Edelberto Torres-Rivas escribe con énfasis sobre este punto, al margen de los condicionamientos externos, en que los dictados de de Estados Unidos son el alfa y el omega de la política. “Trazaron una política sui generis, militarizar el poder y desmilitarizar el gobierno; dejar en manos de nuevas figuras políticas conservadoras el régimen, basado en los mecanismo primarios de la democracia política”.

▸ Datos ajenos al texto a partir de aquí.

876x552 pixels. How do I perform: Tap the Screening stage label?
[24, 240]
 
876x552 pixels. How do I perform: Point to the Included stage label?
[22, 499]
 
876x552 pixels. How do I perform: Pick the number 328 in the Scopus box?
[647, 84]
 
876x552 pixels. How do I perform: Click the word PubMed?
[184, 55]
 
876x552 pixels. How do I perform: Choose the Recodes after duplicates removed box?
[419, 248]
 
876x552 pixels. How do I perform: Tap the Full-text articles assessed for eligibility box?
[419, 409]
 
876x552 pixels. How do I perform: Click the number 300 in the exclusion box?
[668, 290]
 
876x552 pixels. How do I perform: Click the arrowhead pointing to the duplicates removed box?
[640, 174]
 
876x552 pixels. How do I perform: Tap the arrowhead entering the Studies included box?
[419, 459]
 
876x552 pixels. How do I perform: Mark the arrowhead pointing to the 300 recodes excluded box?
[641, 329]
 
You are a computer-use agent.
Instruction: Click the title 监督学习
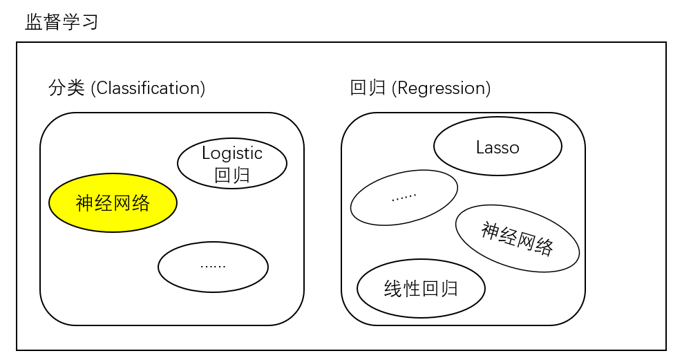[x=62, y=22]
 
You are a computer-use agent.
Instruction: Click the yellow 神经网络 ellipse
[x=113, y=202]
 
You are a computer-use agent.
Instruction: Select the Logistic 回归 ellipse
[x=232, y=163]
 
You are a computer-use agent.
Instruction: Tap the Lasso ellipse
[x=498, y=146]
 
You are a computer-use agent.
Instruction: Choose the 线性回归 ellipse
[x=421, y=288]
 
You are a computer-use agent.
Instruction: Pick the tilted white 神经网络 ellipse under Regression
[x=518, y=238]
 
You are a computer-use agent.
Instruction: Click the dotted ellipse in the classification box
[x=213, y=267]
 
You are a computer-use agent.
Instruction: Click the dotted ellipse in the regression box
[x=404, y=198]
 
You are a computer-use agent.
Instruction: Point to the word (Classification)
[x=148, y=88]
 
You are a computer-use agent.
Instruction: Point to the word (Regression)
[x=441, y=88]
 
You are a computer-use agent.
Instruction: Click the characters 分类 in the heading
[x=66, y=88]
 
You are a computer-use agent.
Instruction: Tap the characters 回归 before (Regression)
[x=368, y=88]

“El Estado que enfrentó la guerrilla ya no fue la dictadura contrainsurgente sino la democracia contrainsurgente, lo cual algo significa en los cambios de la lógica interactiva entre revolución/castigo, presión popular/represión gubernamental”, como también señala el libro.

¿El resultado de todo es el juego de fuerza que estableció el Estado democrático y las ofensivas revolucionarias? ¿El empate en El Salvador y el impasse en Guatemala?

–La guerrilla prolongó su accionar frente a regímenes democráticos. Lo ocurrido se reconoce como un nuevo momento en el conflicto regional. Como una condición de empate en El Salvador y una situación de impasse en Guatemala. No hay claramente vencedores ni derrotados; es el destino de una guerra que juega a su prolongación porque pareciera que ésa es la condición de existencia de sus actores. Los movimientos revolucionarios que persisten tienen algún apoyo popular, pero no pueden acceder, en definitiva, al poder. Se convierten en una rutina política, al margen de la vida social y política que transcurre con normalidad. No pudo hacerse así en Nicaragua, donde el problema finalmente ya no era la guerra mercenaria que Estados Unidos dejó de apoyar, sino el problema político de sacar a los sandinistas del gobierno, que significó un cambio de sistema.

 

Es decir, la etapa democrática… allí donde se detiene el libro.